Three methods for optimization of cross-laboratory and cross-platform microarray expression data

Phillip Stafford1 and Marcel Brun2

1Biodesign Institute, Arizona State University, Center for Innovations in Medicine, Tempe, AZ, USA and 2Translational Genomics Research Institute, Computational Biology Division, Phoenix, AZ, USA

Received April 21, 2006. Revised December 8, 2006. Accepted December 13, 2006.

Microarray gene expression data becomes more valuable as our confidence in the results grows. Guaranteeing data quality becomes increasingly important as microarrays are being used to diagnose and treat patients (1–4). The MAQC Quality Control Consortium, the FDA's Critical Path Initiative, NCI's caBIG and others are implementing procedures that will broadly enhance data quality. As GEO continues to grow, its usefulness is constrained by the level of correlation across experiments and general applicability. Although RNA preparation and array platform play important roles in data accuracy, pre-processing is a user-selected factor that has an enormous effect. Normalization of expression data is necessary, but the methods have specific and pronounced effects on precision, accuracy and historical correlation. As a case study, we present a microarray calibration process using normalization as the adjustable parameter.

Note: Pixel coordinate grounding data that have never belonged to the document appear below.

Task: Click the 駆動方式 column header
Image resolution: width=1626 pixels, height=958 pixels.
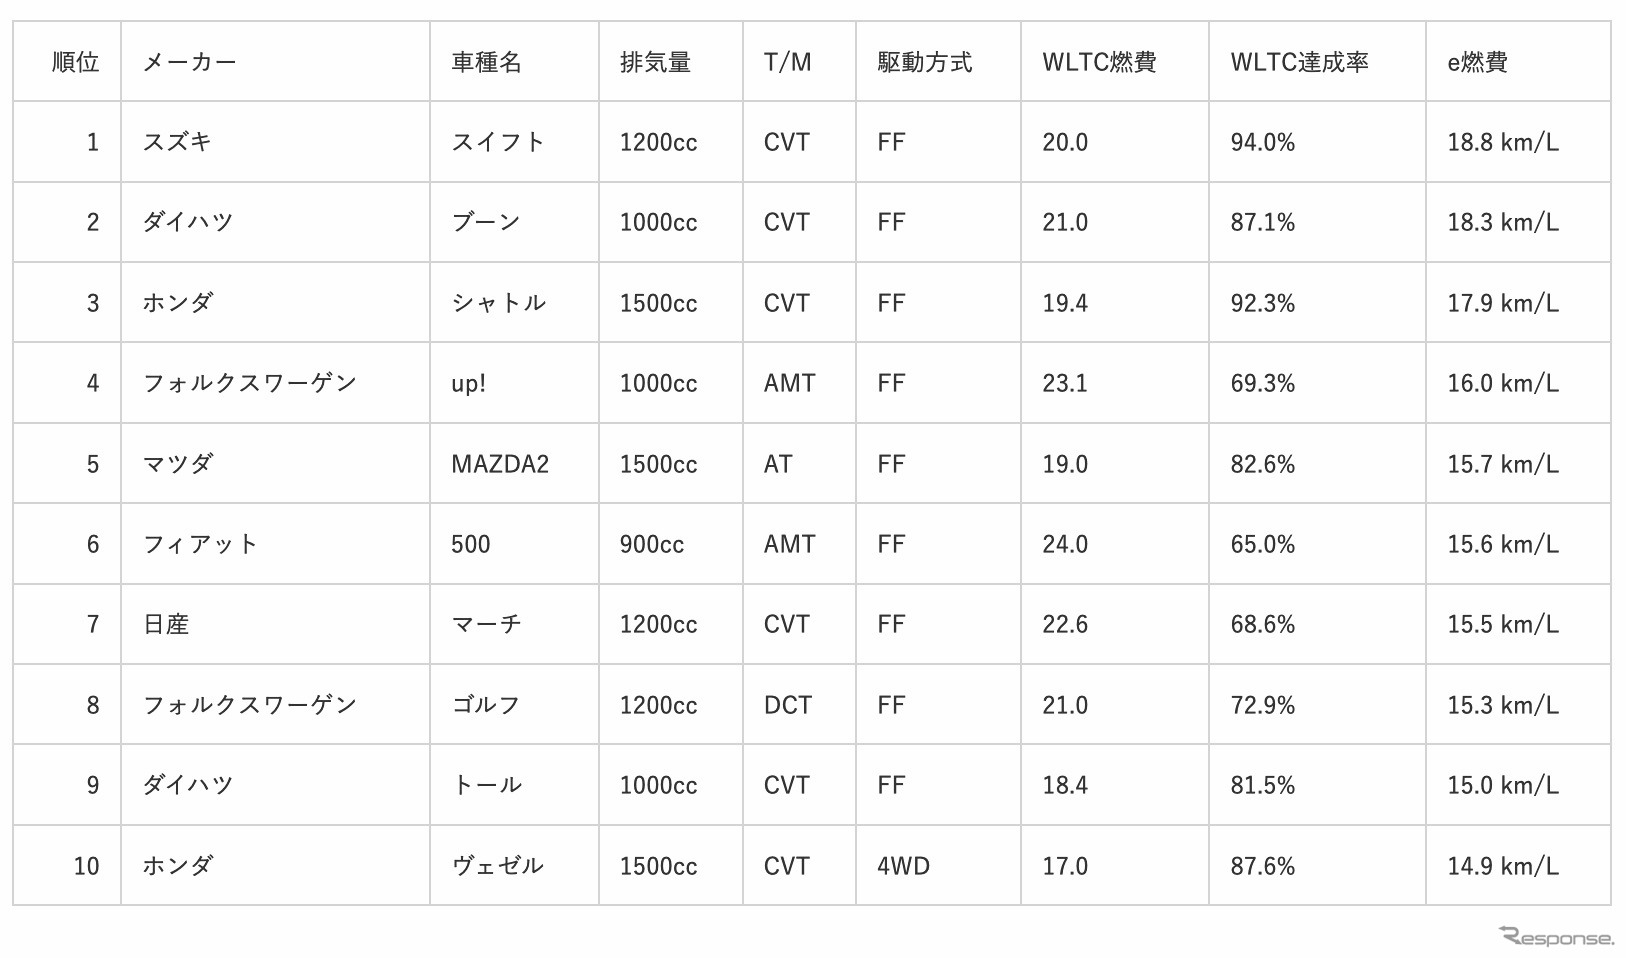Action: [924, 62]
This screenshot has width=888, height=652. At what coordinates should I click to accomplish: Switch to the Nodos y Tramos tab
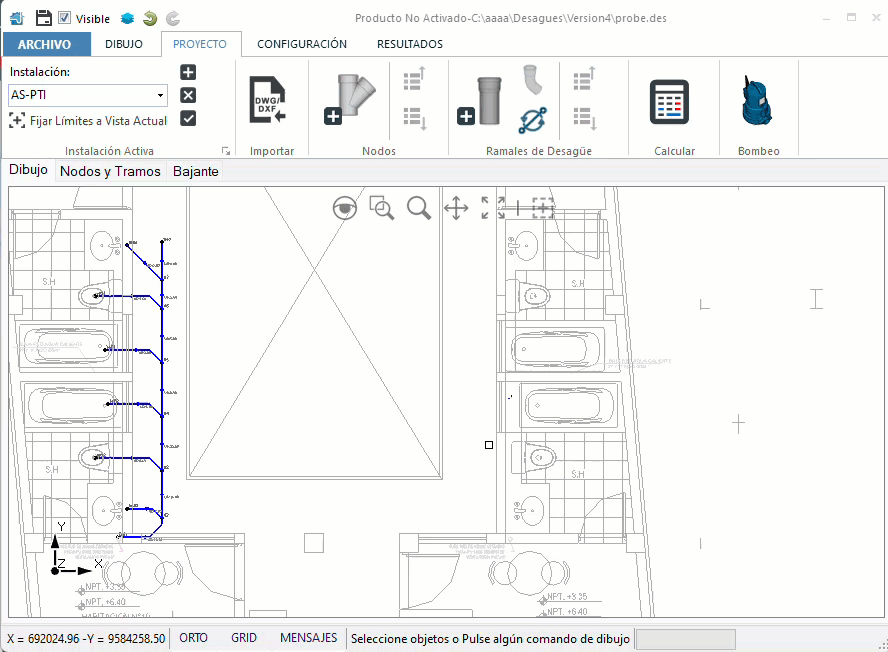coord(110,171)
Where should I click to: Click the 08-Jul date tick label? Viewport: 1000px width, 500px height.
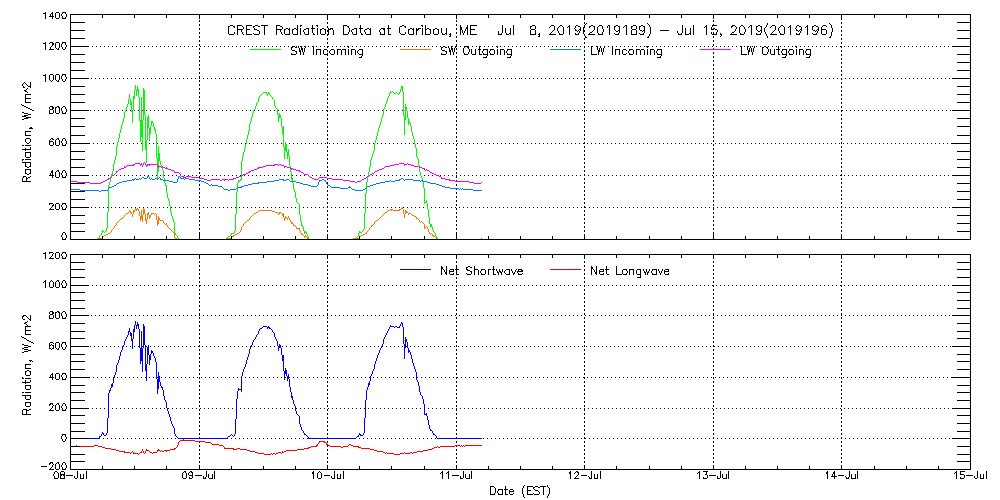71,476
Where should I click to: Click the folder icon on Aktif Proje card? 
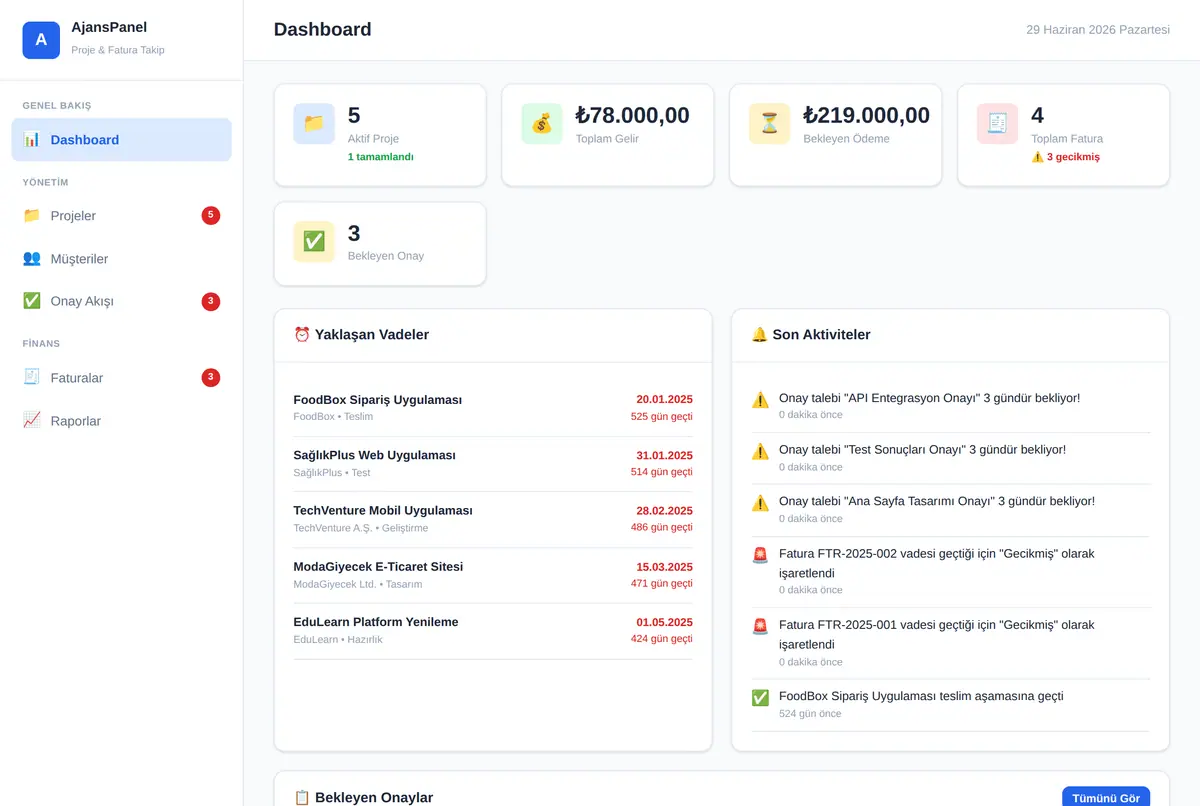pos(314,124)
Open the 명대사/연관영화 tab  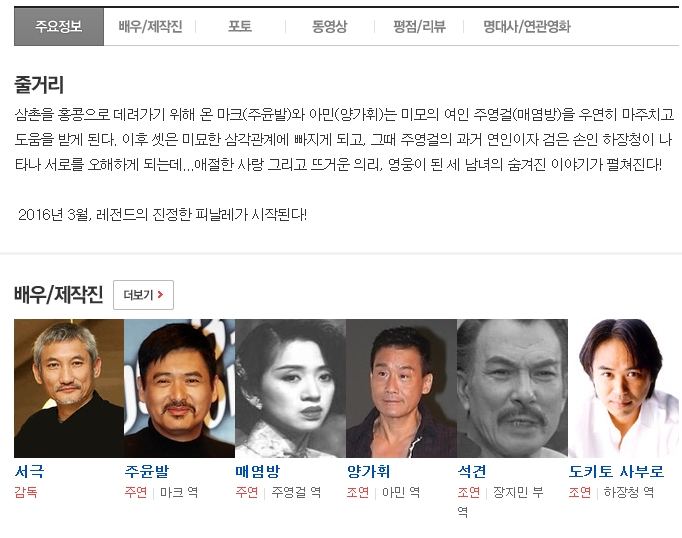pyautogui.click(x=527, y=27)
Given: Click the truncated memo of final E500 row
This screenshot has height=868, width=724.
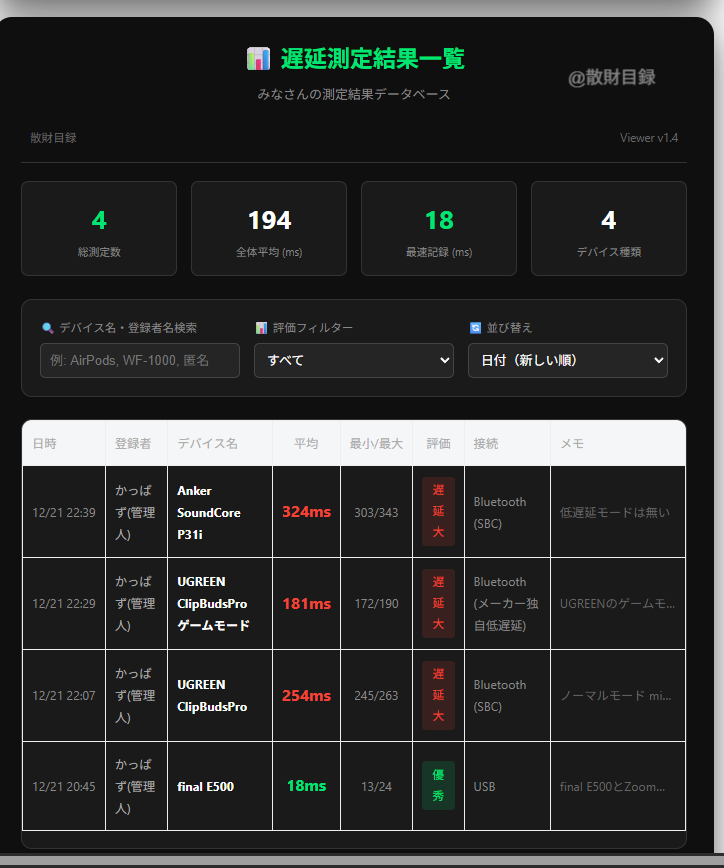Looking at the screenshot, I should tap(612, 787).
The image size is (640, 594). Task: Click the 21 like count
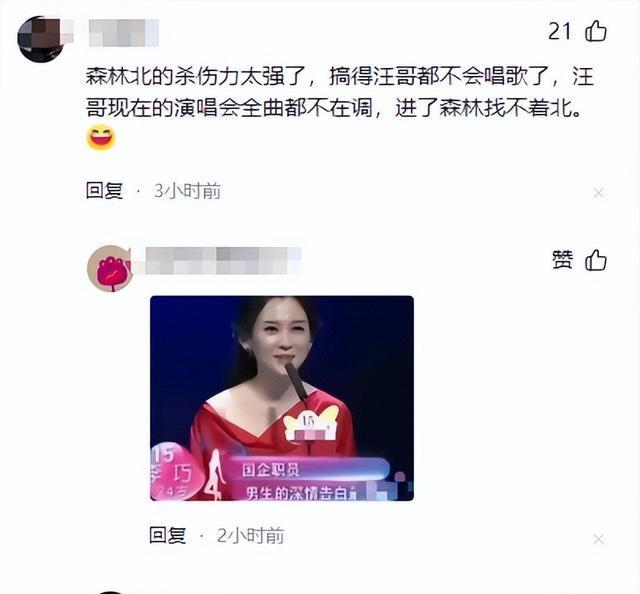coord(560,31)
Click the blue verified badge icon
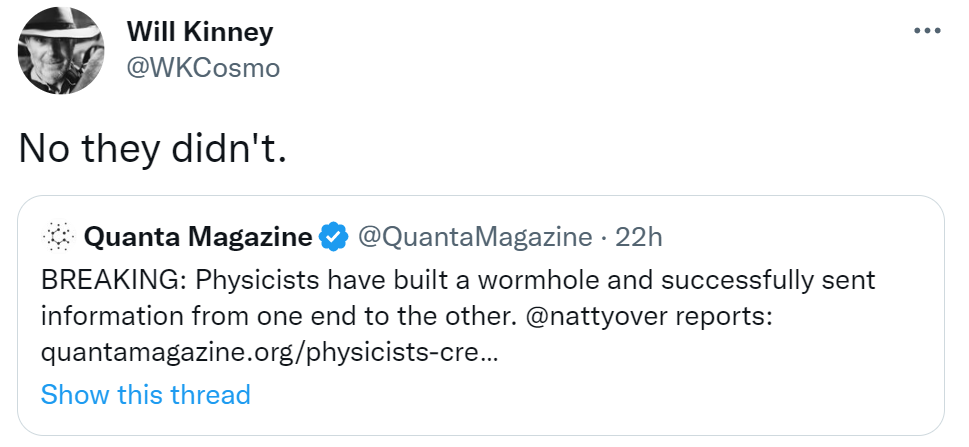Viewport: 969px width, 447px height. (333, 238)
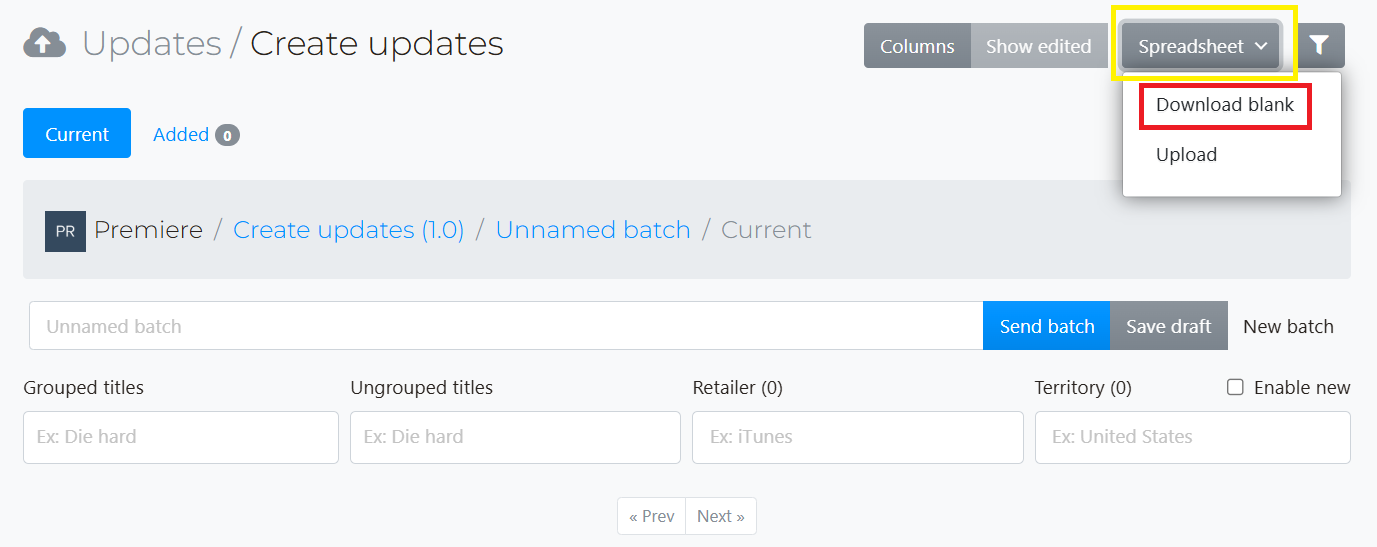Viewport: 1377px width, 547px height.
Task: Select Upload in the Spreadsheet menu
Action: coord(1186,155)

We examine the impact of eight normalizations across both Agilent and Affymetrix expression platforms on three expression readouts: (1) sensitivity and power, (2) functional/biological interpretation and (3) feature selection and classification error. The reader is encouraged to measure their own discordant data, whether cross-laboratory, cross-platform or across any other variance source, and to use their results to tune the adjustable parameters of their laboratory to ensure increased correlation.